The Big Bang Theory was one of the featured shows in a recent CBS special Now That’s Funny! Presented by the Paley Center for Media, the special aired the day after Christmas and featured the Big Bang Theory actors talking about one thing that sets their show apart: the live audience. Sitcoms generally are one of two kinds: single-camera with no audience, or multi-camera with actual fans watching the action. The Big Bang Theory has always been the latter.
Kaley Cuoco-Sweeting, who plays Penny, minced no words when describing what the people in the studio mean to the actors.
“Our audiences are unbelievably awesome. These people… they want to be here… We do have the gift of the audience, for sure.”
Kunal Nayyar pointed out that, for the audience, coming to the show is a monumental event and the excitement is palpable.
“It’s amazing. The energy is very electric. There are audiences who have flown in just for one night from Japan, Australia, Central America. People have been waiting for years to come to a taping of ‘Big Bang Theory.’”
That sentiment was shared by Johnny Galecki.
“It’s charged. There’s something else in the room that you can’t create without it, without those 300 people in the stands.”
You can check out the clip below of the cast talking about the show’s audience and the genius of show runner Chuck Lorre.

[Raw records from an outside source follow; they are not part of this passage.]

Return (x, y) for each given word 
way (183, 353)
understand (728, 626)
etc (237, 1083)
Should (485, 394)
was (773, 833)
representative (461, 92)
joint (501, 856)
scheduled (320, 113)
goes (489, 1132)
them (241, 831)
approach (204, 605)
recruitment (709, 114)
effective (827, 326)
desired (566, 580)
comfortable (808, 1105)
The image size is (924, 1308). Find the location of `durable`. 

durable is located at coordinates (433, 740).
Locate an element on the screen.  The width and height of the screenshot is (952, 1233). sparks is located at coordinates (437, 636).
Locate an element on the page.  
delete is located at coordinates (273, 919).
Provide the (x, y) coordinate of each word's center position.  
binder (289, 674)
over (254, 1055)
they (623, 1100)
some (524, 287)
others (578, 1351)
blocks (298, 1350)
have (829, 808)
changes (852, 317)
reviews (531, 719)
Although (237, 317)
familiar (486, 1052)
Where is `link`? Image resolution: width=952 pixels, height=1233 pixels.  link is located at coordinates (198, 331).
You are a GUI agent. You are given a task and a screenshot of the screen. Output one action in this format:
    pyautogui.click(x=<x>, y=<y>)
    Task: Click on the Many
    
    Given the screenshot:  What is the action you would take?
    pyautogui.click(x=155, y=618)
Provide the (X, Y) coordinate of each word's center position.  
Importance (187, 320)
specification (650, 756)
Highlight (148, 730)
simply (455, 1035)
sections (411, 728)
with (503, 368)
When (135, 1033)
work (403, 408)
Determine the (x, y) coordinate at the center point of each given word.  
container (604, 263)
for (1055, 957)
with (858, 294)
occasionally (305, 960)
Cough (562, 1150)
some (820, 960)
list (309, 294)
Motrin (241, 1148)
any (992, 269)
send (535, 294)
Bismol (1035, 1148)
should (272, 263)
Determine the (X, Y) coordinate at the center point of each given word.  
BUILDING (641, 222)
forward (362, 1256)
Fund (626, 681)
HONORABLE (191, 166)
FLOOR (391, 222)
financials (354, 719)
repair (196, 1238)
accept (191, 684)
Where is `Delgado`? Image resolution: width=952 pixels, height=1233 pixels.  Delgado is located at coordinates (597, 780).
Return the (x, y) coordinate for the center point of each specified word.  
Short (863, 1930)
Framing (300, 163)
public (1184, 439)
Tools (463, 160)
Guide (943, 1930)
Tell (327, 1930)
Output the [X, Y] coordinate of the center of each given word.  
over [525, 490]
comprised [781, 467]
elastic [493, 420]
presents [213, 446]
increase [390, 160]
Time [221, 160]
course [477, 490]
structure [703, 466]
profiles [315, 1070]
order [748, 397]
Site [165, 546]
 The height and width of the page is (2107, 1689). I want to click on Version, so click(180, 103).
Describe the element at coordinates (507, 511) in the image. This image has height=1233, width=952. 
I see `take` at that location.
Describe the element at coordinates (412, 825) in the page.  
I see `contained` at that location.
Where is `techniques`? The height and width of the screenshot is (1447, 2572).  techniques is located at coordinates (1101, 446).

Viewers who tune in every week to watch The Big Bang Theory — or diehards who watch it every day in reruns — can rest assured the laughter they hear on-screen is real people laughing. Chuck Lorre was emphatic in a 2011 New York Magazine article that none of his sitcoms — which also include Two and a Half Men and Mike and Molly — use laugh tracks.
“I do not, and have never, sweetened my shows with fake laughs. I’ve always thought it was a pretty hateful and self-defeating practice.”
As the Now That’s Funny! clip demonstrates, however, the warm-up comic works hard to get the audience’s enthusiasm at its peak before the cast comes out and delivers the scripted dialogue.
New episodes of The Big Bang Theory air Thursday nights on CBS.